1

If I have a binary variable, say sex, and I want to test whether multiple other variables are associated with it. To do this, I run a logistic regression of the form

\begin{equation} logit(probability(sex = male)) = \beta X1 + \beta X2 ... + \beta Xk \end{equation}

Once I do this, I calculate the pseudo R-squared, and it is 0.45 meaning that the regression explained 45% of the variance in sex.

My question is, is it also fair/correct to interpret this as sex explained 45% of the variance in the regressors?

Likewise, if the odds ratio for X1 is 2.0, can one claim that being male increased the odds of X1 occurring by 100%?
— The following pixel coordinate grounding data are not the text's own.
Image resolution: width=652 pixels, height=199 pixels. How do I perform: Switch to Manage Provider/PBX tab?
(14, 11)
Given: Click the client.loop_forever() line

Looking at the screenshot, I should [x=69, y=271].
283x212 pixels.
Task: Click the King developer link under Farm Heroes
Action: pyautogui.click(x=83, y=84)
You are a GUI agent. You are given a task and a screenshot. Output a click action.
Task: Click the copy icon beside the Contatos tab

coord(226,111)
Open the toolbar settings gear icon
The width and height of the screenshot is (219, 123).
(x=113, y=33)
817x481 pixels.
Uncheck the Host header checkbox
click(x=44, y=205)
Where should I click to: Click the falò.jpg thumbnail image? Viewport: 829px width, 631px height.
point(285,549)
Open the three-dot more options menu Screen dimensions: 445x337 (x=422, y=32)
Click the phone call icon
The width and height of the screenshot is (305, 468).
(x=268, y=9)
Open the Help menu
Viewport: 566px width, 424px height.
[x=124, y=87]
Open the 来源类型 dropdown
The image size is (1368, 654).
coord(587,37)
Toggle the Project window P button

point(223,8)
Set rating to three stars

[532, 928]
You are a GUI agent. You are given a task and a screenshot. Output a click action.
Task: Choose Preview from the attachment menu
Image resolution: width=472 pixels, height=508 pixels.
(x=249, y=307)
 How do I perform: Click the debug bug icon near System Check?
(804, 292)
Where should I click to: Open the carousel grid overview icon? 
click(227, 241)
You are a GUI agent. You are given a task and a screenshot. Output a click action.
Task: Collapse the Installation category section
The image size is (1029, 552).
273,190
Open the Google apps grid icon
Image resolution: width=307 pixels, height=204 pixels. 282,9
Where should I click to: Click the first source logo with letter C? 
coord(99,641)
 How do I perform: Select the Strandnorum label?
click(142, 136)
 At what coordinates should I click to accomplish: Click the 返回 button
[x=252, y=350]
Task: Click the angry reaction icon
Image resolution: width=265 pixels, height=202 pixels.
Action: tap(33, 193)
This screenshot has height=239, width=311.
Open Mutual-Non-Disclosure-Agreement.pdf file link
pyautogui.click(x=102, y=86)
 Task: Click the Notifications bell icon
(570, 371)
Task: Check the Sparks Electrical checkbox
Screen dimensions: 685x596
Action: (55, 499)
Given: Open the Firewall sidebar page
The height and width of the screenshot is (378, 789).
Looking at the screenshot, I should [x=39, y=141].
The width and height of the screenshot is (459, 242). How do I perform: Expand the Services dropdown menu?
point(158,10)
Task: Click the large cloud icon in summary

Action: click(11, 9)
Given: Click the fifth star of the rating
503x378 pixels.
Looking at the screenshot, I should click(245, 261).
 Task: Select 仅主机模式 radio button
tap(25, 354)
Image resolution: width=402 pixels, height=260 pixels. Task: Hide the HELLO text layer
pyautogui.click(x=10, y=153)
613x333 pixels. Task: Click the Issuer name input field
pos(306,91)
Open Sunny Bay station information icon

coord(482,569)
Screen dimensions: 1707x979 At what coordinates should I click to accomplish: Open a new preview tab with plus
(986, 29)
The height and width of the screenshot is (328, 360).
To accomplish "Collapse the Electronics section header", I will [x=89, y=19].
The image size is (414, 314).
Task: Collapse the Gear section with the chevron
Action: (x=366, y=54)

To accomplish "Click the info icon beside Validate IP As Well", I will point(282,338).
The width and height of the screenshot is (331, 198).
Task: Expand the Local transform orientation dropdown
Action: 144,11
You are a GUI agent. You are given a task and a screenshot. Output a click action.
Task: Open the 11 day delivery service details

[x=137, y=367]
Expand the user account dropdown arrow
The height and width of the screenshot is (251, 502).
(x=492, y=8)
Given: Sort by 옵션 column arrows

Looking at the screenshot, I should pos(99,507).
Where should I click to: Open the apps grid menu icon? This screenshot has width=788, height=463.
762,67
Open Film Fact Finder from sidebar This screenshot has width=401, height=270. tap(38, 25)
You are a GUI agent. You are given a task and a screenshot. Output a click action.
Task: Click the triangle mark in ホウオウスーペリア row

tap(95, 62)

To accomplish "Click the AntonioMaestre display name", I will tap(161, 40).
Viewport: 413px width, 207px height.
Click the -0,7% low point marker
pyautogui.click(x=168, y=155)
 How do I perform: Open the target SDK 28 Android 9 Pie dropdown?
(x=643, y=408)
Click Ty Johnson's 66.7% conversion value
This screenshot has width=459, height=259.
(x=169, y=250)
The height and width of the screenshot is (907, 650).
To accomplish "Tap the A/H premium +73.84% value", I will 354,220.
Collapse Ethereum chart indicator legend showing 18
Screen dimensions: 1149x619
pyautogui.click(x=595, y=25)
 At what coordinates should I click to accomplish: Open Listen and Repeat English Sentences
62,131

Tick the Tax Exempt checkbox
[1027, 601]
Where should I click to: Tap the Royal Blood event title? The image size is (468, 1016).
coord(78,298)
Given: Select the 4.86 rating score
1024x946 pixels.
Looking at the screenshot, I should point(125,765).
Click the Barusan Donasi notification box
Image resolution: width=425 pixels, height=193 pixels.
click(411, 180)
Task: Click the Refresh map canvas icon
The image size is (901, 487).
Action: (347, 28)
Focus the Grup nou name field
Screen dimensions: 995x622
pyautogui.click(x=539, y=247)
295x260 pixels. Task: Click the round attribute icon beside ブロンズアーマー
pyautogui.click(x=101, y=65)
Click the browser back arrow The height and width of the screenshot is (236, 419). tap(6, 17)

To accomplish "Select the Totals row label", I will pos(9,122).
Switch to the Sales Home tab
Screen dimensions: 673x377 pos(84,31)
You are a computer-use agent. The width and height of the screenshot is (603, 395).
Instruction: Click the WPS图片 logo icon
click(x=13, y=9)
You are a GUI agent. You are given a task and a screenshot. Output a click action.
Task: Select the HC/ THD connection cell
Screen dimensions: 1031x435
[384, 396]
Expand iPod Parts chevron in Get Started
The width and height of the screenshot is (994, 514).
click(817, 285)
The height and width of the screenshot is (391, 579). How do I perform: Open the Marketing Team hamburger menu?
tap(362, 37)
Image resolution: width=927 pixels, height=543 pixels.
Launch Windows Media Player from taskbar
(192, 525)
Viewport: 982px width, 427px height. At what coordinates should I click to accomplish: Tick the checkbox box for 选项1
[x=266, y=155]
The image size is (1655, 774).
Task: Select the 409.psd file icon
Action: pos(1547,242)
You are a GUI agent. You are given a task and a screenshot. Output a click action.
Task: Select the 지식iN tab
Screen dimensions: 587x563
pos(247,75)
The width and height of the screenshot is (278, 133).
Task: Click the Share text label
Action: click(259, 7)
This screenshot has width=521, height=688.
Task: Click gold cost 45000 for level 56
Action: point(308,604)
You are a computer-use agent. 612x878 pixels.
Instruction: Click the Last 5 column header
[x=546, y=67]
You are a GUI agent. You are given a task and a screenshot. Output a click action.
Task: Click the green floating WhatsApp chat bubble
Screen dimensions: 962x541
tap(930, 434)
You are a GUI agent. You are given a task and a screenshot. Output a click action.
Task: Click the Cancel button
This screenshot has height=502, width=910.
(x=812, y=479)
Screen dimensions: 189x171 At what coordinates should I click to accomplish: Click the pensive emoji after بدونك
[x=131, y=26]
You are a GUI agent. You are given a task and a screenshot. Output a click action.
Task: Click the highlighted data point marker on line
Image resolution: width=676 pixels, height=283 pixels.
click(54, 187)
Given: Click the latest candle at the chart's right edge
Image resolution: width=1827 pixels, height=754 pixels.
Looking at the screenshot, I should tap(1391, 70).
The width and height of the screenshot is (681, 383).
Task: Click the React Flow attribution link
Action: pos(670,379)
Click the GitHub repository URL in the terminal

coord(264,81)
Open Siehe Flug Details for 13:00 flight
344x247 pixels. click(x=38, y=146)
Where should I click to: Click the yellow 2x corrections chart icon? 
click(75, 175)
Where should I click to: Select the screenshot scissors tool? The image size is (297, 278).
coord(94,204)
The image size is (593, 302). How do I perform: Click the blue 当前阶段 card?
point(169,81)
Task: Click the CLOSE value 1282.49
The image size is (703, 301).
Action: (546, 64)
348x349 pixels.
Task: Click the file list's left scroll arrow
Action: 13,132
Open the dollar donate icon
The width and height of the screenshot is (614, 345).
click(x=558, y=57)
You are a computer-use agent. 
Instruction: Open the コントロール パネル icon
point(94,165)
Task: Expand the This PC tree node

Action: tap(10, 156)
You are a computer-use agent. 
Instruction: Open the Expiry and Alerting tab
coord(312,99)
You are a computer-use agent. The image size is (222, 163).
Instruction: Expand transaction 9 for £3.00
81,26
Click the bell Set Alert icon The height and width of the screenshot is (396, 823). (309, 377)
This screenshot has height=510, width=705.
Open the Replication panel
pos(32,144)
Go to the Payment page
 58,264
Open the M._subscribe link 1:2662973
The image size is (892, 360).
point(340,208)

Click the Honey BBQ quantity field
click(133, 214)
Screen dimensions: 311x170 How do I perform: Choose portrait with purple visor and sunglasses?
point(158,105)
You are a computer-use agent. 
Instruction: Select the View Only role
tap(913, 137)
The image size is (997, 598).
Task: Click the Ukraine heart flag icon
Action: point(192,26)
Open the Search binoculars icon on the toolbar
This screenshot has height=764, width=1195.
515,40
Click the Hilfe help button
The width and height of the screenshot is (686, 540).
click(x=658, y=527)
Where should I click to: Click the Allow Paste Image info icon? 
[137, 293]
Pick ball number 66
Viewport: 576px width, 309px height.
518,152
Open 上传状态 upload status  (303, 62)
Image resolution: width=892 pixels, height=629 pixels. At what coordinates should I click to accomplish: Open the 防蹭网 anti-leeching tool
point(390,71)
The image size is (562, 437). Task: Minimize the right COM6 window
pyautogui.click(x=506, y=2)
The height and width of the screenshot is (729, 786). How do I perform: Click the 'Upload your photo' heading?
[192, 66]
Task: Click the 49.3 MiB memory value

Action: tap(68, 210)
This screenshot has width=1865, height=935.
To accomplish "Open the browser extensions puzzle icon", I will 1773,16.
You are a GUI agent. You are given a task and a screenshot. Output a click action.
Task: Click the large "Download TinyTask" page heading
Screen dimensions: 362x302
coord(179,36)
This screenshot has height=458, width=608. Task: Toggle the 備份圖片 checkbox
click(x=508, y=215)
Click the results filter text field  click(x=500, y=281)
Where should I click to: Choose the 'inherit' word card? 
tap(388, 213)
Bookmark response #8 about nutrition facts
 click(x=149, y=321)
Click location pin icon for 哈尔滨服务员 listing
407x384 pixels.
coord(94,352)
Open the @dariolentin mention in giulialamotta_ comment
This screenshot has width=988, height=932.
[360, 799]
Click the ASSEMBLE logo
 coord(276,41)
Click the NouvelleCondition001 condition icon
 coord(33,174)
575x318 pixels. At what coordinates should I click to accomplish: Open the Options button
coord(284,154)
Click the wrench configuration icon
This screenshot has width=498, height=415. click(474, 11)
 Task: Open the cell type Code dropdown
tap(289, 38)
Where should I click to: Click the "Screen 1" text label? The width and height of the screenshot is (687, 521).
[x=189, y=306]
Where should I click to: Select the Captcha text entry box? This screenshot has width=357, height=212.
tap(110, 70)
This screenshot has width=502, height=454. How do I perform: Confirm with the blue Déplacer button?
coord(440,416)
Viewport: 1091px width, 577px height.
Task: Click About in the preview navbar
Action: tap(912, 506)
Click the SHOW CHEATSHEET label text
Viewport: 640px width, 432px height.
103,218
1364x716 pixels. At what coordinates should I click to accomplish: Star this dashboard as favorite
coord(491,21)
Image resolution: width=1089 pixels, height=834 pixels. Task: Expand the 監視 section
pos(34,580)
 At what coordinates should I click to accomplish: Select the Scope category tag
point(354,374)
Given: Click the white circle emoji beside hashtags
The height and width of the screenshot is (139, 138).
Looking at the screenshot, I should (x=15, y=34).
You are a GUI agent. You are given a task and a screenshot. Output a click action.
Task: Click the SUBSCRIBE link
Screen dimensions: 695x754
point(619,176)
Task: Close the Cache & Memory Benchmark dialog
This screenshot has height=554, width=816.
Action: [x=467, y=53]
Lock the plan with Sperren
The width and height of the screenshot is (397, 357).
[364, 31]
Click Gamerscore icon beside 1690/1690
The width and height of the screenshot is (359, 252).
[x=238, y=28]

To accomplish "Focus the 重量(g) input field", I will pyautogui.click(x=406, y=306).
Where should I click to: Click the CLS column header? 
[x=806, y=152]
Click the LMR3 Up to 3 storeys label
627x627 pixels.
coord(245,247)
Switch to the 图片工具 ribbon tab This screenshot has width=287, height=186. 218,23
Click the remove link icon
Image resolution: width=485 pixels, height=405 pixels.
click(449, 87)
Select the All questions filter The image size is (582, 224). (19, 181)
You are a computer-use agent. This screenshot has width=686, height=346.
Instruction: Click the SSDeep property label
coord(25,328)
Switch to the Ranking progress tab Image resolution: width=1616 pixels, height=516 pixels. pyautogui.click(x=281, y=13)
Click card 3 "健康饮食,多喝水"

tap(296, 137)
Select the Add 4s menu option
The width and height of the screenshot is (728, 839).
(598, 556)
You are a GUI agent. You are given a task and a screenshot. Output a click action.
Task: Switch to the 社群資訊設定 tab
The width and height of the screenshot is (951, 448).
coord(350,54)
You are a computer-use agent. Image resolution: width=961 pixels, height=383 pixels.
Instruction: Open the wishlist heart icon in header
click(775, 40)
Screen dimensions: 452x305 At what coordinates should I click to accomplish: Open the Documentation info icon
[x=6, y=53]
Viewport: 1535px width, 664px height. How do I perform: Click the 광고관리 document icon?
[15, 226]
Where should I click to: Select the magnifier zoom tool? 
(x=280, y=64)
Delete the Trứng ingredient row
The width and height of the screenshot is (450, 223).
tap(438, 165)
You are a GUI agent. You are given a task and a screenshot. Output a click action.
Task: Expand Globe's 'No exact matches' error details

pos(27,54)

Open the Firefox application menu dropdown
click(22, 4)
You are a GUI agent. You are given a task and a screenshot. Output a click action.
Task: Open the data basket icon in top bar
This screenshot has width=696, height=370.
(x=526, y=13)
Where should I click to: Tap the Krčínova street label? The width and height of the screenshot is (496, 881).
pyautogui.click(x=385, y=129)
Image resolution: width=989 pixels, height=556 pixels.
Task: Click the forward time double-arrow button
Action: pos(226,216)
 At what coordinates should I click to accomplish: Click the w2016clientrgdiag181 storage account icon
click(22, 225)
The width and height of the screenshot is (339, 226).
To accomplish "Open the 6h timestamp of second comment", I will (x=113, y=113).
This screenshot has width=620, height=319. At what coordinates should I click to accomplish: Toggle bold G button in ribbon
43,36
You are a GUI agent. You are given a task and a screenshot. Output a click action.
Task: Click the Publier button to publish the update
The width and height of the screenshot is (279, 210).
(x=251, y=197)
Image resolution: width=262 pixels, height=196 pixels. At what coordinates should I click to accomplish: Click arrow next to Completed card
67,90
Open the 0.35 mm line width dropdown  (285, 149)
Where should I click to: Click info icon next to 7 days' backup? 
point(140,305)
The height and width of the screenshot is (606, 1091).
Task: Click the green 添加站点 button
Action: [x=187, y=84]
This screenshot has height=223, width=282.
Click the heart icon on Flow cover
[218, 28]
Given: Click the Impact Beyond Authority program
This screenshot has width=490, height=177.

Basically, can the equal sign in the regression equation truly be treated as an equal sign (i.e., bi-directional equivalence) if I have no claim to directionality?

Carlos Cinelli
  • 10,500
  • 5
  • 42
  • 77
JRF1111
  • 63
  • 11
  • The linear equation estimated by the model is an equality, but that doesn't apply to the inferences made by the model. – david25272 Aug 21 '17 at 00:58
  • Is there any specific reason you tagged "causality"? – Carlos Cinelli Aug 21 '17 at 06:00
  • 1
    Adding to other answers: we can talk about "explained variance" only when conducting linear regression. For GLMs $R^2$ has nothing to do with explained variance. – Tim Aug 21 '17 at 06:25
  • @carloscinelli I tagged causality because, if interferences are directionally constrained, that is a sort of causal inference. For example, if we can claim that X has an effect on Y but not the inverse, we at least know that Y doesn't cause X. – JRF1111 Aug 21 '17 at 22:49
  • @JRF1111 ok, that opens a whole lot of different answers. Causality is definitely directionally constrained, that is, for causal models the equal sign is not a literal equality, it's more like an assignment operator, and the relationship is asymmetric $y \leftarrow x$ . – Carlos Cinelli Aug 21 '17 at 23:19
  • @Tim pseudo R-squares actually do give an indication of how much more variation is explained by a model than randomly guessing (with the null model) 0 vs. 1. The issue is that there isn't one established measure for logistic regression like in OLS. Some use improvement in log likelihood, some use % correctly classified, one uses the correlation between y and yhat & one uses mean difference in predicted probability for y=1 & y=0. I'm actually doing a simulation study evaluating about 20 for logistic regression. I can tell you that they do explain random variation, they just do it differently. – JRF1111 Aug 22 '17 at 00:14
  • No it does not. First, [it can be misleading](https://stats.stackexchange.com/q/3559/35989). Second, the $R^2$ simply measures the variance explained (yet, also can be misleading), all the pseudo- $R^2$ are just approximations of it that need you to make pretty much assumptions. – Tim Aug 22 '17 at 06:10

1 Answers1

2

You do have a claim to directionality, it is just implicit.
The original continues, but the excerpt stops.